Although Copernicus' models reduced the magnitude of the epicycles considerably, whether they were simpler than Ptolemy's is moot. Copernicus eliminated Ptolemy's somewhat-maligned equant but at a cost of additional epicycles. Various 16th-century books based on Ptolemy and Copernicus use about equal numbers of epicycles. The idea that Copernicus used only 34 circles in his system comes from his own statement in a preliminary unpublished sketch called the Commentariolus. By the time he published De revolutionibus orbium coelestium, he had added more circles. Counting the total number is difficult, but estimates are that he created a system just as complicated, or even more so. Koestler, in his history of man's vision of the universe, equates the number of epicycles used by Keplar at 48. The popular total of about 80 circles for the Ptolemaic system seems to have appeared in 1898. It may have been inspired by the non-Ptolemaic system of Girolamo Fracastoro, who used either 77 or 79 orbs in his system inspired by Eudoxus of Cnidus. Copernicus in his works exaggerated the number of epicycles used in the Ptolemic system; although original counts ranged to 80 circles, by Copernicus's time the Ptolemic system had been updated by Peurbach towards the similar number of 40; hence Copernicus effectively replaced the problem of retrograde with further epicycles.

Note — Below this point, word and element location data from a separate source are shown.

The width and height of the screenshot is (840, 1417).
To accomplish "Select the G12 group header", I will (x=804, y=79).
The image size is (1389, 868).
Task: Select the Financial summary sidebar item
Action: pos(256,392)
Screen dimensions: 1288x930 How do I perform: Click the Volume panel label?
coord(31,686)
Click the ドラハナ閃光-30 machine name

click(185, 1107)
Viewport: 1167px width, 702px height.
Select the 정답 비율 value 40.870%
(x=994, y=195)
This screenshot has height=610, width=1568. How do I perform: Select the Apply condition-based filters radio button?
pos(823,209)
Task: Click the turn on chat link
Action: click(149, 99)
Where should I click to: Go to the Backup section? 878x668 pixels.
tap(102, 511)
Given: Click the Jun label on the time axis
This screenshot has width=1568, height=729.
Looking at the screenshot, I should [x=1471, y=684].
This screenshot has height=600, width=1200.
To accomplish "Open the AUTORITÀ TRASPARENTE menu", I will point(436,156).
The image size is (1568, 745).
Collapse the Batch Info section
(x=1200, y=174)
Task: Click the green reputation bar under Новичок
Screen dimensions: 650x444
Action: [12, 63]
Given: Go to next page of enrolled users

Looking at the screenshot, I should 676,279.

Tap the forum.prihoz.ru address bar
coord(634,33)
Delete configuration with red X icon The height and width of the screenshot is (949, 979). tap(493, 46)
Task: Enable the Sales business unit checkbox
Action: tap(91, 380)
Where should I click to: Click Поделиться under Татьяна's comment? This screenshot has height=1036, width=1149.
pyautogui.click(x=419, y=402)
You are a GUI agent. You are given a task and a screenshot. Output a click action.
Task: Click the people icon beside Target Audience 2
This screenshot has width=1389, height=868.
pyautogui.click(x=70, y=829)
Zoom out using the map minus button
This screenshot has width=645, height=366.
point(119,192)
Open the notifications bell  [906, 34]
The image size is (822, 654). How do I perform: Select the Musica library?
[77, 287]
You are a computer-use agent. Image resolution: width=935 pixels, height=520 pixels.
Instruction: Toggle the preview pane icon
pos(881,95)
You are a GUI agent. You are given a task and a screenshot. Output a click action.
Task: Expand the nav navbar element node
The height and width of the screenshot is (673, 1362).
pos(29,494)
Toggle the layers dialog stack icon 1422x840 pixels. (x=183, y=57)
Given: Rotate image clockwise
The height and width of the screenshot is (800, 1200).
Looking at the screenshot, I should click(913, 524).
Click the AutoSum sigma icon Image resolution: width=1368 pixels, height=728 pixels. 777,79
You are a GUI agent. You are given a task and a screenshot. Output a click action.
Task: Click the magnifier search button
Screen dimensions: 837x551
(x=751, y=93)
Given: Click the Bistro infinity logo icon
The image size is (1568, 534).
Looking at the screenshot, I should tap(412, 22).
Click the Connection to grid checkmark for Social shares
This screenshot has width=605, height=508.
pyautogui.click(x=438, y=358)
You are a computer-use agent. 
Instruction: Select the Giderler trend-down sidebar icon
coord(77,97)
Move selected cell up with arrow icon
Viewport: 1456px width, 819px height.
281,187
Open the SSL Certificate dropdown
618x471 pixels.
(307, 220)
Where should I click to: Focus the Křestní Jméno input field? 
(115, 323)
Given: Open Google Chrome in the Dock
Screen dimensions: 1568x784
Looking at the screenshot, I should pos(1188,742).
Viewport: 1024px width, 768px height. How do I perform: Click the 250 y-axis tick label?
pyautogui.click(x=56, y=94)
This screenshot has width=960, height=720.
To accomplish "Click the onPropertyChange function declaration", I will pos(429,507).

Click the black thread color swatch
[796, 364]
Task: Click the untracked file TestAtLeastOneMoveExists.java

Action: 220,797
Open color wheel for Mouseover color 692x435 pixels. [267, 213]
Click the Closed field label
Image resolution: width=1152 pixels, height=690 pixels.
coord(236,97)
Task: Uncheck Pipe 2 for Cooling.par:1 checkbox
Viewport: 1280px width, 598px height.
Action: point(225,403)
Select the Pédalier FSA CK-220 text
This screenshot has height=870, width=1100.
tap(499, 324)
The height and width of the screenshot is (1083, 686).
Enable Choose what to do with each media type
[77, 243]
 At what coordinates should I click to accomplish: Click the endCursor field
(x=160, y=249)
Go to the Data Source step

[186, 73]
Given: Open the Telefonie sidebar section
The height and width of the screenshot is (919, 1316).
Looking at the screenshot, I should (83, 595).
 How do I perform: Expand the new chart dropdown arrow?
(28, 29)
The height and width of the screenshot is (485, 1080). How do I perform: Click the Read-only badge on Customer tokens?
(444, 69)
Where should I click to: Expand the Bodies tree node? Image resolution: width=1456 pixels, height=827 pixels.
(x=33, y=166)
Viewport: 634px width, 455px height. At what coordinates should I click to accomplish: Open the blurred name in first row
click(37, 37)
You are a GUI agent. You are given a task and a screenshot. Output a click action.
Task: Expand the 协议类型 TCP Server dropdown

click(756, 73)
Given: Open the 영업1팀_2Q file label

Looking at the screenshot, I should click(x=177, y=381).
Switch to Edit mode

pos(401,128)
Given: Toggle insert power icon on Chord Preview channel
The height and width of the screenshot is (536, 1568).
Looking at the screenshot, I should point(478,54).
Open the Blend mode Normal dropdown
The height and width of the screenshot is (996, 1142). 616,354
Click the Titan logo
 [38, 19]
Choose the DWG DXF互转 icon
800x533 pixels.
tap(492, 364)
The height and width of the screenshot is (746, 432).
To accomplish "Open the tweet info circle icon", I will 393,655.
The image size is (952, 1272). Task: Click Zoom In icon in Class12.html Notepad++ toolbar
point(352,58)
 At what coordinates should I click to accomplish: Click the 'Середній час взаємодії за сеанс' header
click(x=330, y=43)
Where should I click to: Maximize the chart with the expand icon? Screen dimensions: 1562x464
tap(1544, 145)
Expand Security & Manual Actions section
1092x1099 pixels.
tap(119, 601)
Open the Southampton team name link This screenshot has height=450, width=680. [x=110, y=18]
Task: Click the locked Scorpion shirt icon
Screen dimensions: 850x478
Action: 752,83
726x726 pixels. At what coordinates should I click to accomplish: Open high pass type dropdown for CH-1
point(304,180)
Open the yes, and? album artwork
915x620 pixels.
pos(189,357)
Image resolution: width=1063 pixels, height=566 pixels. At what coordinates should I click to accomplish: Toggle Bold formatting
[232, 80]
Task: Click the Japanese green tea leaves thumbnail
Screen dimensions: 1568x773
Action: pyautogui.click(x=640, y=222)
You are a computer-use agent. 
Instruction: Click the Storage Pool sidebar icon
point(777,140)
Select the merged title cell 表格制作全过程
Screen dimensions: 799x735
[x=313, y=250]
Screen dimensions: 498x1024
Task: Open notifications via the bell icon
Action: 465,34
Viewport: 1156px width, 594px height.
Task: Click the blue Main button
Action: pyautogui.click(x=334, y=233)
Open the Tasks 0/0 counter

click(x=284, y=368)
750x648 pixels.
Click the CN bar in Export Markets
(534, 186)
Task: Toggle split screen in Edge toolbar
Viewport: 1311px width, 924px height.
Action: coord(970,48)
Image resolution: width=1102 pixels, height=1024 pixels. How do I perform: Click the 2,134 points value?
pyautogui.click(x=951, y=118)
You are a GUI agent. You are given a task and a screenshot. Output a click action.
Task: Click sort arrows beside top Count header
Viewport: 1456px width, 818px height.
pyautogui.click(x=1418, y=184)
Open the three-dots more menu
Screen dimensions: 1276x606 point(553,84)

Copernicus' theory was at least as accurate as Ptolemy's but never achieved the stature and recognition of Ptolemy's theory. What was needed was Kepler's elliptical theory, not published till 1609. Copernicus' work provided explanations for phenomena like retrograde motion, but really didn't prove that the planets actually orbited the Sun.
Ptolemy's and Copernicus' theories proved the durability and adaptability of the deferent/epicycle device for representing planetary motion. The deferent/epicycle models worked as well as they did because of the extraordinary orbital stability of the solar system. Either theory could be used today and might still be in use had Isaac Newton not invented Physics and the Calculus.
The first planetary model without any epicycles was that of Ibn Bajjah (Avempace) in 12th century Andalusian Spain, but epicycles were not eliminated in Europe until the 17th century, when Johannes Kepler's model of elliptical orbits gradually replaced Copernicus' model based on perfect circles.
Newtonian or Classical Mechanics eliminated the need for deferent/epicycle methods altogether and produced theories many times more powerful. By treating the Sun and planets as point masses and using Newton's law of universal gravitation, equations of motion were derived that could be solved by various means to compute predictions of planetary orbital velocities and positions. Simple two-body problems, for example, can be solved analytically. More-complex n-body problems require numerical methods for solution.
The power of Newtonian mechanics to solve problems in orbital mechanics is illustrated by the discovery of Neptune. Analysis of observed perturbations in the orbit of Uranus produced estimates of the suspected planet's position within a degree of where it was found. This could not have been accomplished with deferent/epicycle methods. Still, Newton in 1702 published Theory of the Moon's Motion which employed an epicycle and remained in use in China into the ninetheenth century. Subsequent tables based on Newton's Theory could have approached arcminute accuracy.